• [Consigne 1] D'après l'extrait, à quelle date la loi Aillagon a-t-elle été votée ?

• [Extrait]
******

La loi Aillagon et le mécénat culturel

Cet article vous explique le dispositif de la loi Aillagon et son impact sur le mécénat culturel.

Introduction

La Loi Aillagon, proposée par le Ministre de la Culture et de la Communication Jean-Jacques Aillagon (en poste de 2002 à 2004), a été votée le 1er août 2003. C’est une loi qui concerne le mécénat à la fois financier, en nature ou de compétence. Par ailleurs elle ne s’applique que pour les structures reconnues d’intérêt général et concernées par les articles 200 et 238bis du Code Général des Impôts.

Son objectif premier est de favoriser le mécénat. Notamment en modifiant le dispositif de dons ; mais aussi en revoyant les critères de reconnaissance d’utilité publique d’une structure.

La Loi Aillagon a un impact sur le mécénat culturel également : œuvres d’art, monuments historiques, activités touristiques dans des lieux patrimoniaux, … Tout un panel d’activités culturelles ont pu bénéficier de ce projet.

Ce qu’il faut retenir

Le mécénat est un soutien aux actions d’intérêt général d’une personne ou d’un organisme. Contrairement au sponsoring, le mécénat n’envisage pas de contreparties directes pour le donateur.

******

• [Données de l'exercice]
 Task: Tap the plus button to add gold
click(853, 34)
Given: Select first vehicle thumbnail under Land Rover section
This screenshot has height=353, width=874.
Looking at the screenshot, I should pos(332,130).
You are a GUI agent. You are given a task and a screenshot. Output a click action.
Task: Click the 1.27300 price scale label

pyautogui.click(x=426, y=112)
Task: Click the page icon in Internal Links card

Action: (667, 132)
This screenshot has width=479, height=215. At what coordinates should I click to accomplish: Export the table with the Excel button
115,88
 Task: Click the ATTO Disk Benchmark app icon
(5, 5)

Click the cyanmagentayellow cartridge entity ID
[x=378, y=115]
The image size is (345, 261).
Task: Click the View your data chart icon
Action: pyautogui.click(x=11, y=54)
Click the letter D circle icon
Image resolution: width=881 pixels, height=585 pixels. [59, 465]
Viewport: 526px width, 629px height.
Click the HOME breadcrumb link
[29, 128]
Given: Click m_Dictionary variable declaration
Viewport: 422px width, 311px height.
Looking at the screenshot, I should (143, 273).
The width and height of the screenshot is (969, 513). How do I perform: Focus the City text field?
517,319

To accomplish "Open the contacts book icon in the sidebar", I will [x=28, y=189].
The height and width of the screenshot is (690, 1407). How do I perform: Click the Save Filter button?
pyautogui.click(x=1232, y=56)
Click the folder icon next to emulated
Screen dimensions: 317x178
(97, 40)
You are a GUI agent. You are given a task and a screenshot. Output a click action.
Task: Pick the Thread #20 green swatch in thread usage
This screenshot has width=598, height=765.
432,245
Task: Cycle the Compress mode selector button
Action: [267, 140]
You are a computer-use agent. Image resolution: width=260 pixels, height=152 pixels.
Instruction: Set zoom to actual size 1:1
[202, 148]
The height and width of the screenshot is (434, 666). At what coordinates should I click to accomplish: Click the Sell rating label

******

• [Consigne 2] Mettez en liste numérotée les lignes des données, de la ligne contenant « You are a computer-use » jusqu'à la fin des données, en omettant les lignes vides.

• [Corrigé 1] Le 1er août 2003.

• [Corrigé 2]
1. You are a computer-use agent. Image resolution: width=260 pixels, height=152 pixels.
2. Instruction: Set zoom to actual size 1:1
3. [202, 148]
4. The height and width of the screenshot is (434, 666). At what coordinates should I click to accomplish: Click the Sell rating label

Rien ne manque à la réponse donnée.